RAIO X

Raio X é uma emissão eletromagnética que tem comprimento de onda compreendido entre 1nm (nanômetro) até 5 pm (picômetro). Tem uma natureza semelhante a da luz visível, a diferença está no comprimento da onda: os Raios X tem ondas menores e mais energia, menores do que o aceitável pelo olho humano para ver. Este método é bastante usado na Medicina, no diagnóstico por imagem, como forma de identificar problemas de ossos (como fraturas e luxações), além de poder identificar alguns corpos estranhos que estejam dentro do corpo de um paciente (caso de alguém engolir algum objeto por acidente ou outra forma de objetos estarem dentro do corpo do paciente). Pode ser definido, de forma bem básica, como um raio que consegue atravessar corpos opacos (não permitem a passagem de luz visível).

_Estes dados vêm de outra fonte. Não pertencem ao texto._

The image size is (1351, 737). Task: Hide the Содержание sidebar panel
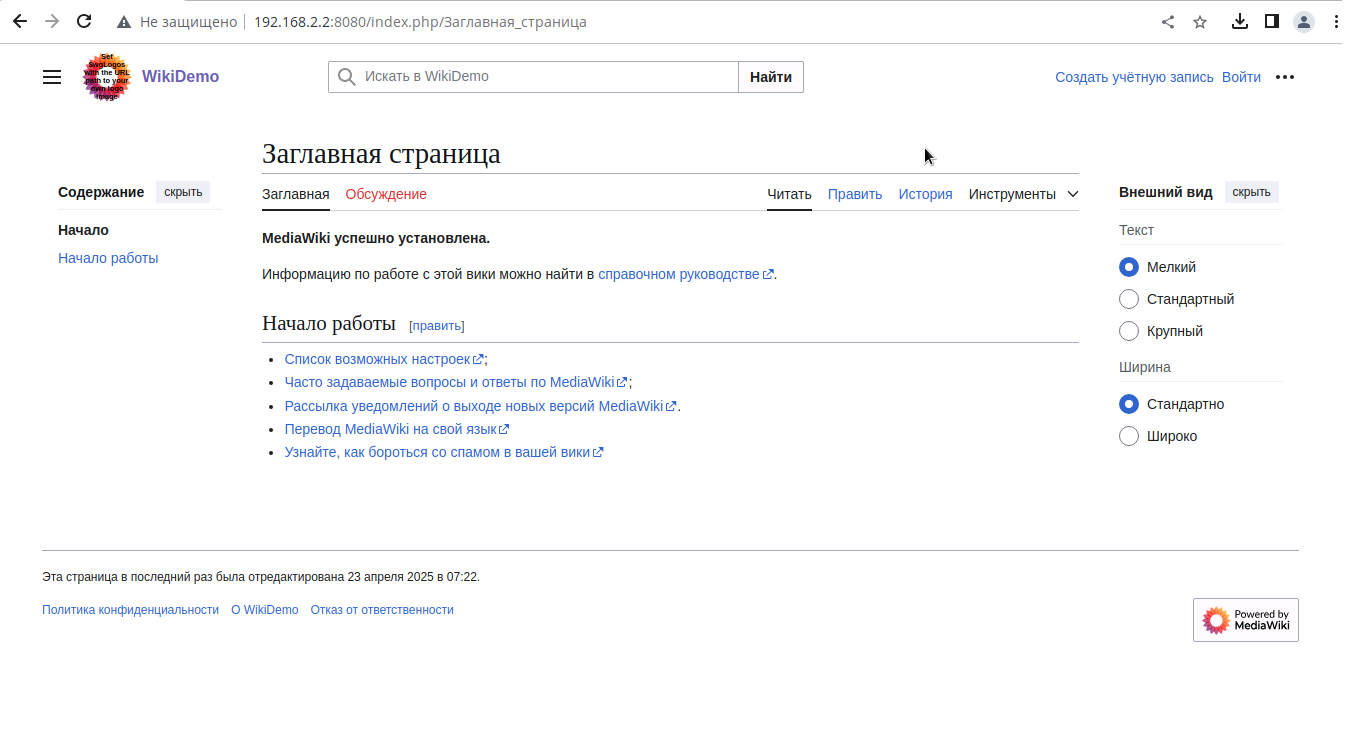coord(183,192)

Por ter uma boa capacidade de penetração, esse raio passa por algumas camadas do corpo humano e é capturado por um papel especialmente feito para fixar a imagem (radiografia). Como a maioria dos tecidos macios não aparece claramente na imagem, em alguns casos, dependendo do objetivo do exame, é necessário inserir contrastes dentro do corpo. Esses contrastes são substancias que, ao serem aplicadas no corpo, reagem com algum órgão ou substância interna de forma ser mais visível em exames de Raio X. Se, por exemplo, o sistema sanguíneo é o que será estudado nesse exame, se aplica um contraste nesse sistema e, ao ser feita a avaliação, veias, capilares e artérias serão mais evidentes

 

Na Medicina com os exames de Raio X, é possível detectar complicações ósseas, corpos estranhos que estejam internos no nosso corpo. Mas sua contribuição não é restrito a esse campo: scanners de Raio X já são aparelhos quase obrigatórios nos aeroportos para segurança do mesmo. Com ele há a possibilidade de achar armas que estejam escondidas no corpo ou na bagagem do passageiro. Outra aplicação dessa tecnologia é na área da mecânica: ele é usado para detectar pequenas falhas mecânicas em máquinas de metal pesado.

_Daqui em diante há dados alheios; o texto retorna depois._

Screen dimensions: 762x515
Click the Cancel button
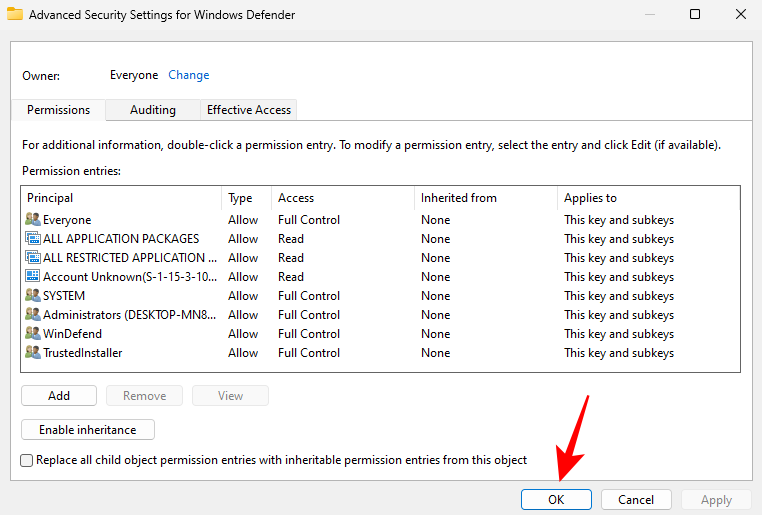point(636,499)
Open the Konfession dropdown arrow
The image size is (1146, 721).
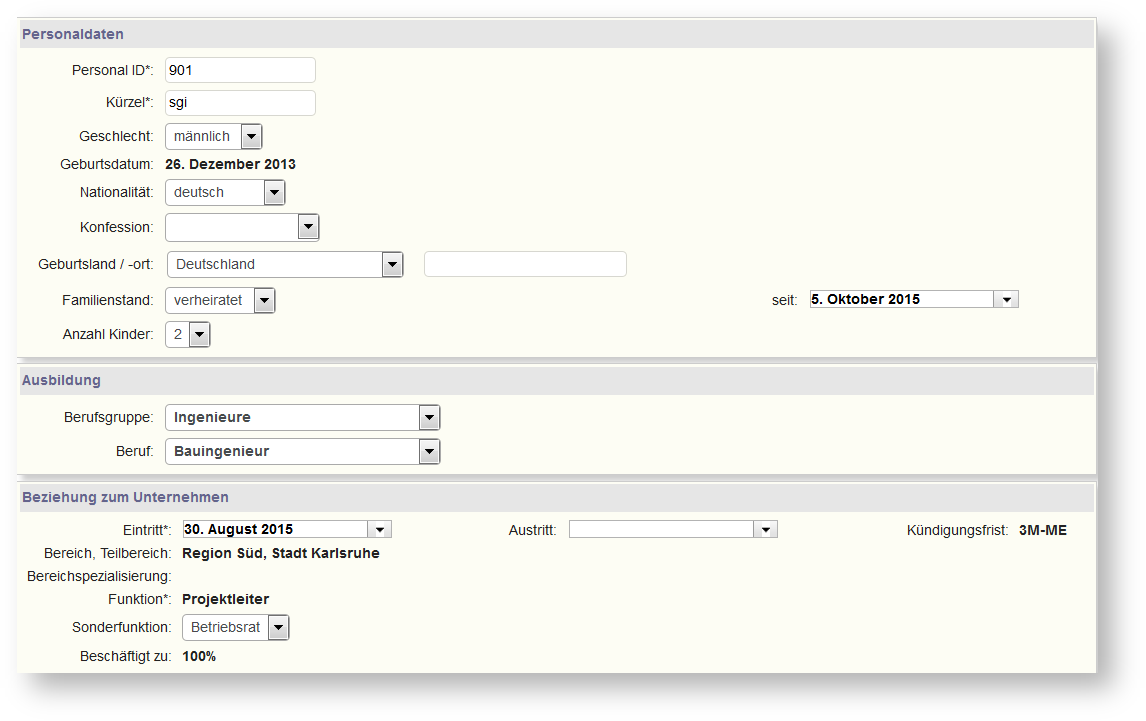(x=308, y=227)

Existe uma dúvida frequente se o Raio X pode fazer mal. No início de sua aplicação, médicos e pacientes foram expostos por muito tempo às radiações. Como consequência, essas pessoas tiveram doenças relativas a radioatividade. Trata-se de uma radiação ionizante, ou seja, afeta células do corpo humano, podendo causar a morte delas ou a mutação das mesmas. Dependendo da mutação causada, o resultado pode ser células cancerígenas. Portanto o Raio X, apesar de ser uma das melhores opções de diagnósticos, deve ser usado com cuidado e moderação. Uma boa alternativa de exame de diagnóstico por imagem é a ultrassonografia/ecografia, que não utiliza radiação. A ressonância magnética também não utiliza radiação, mas tem suas desvantagens devido à necessidade de injeção de contraste no paciente, para melhor visualização do órgão na imagem, havendo possibilidade de crise alérgica.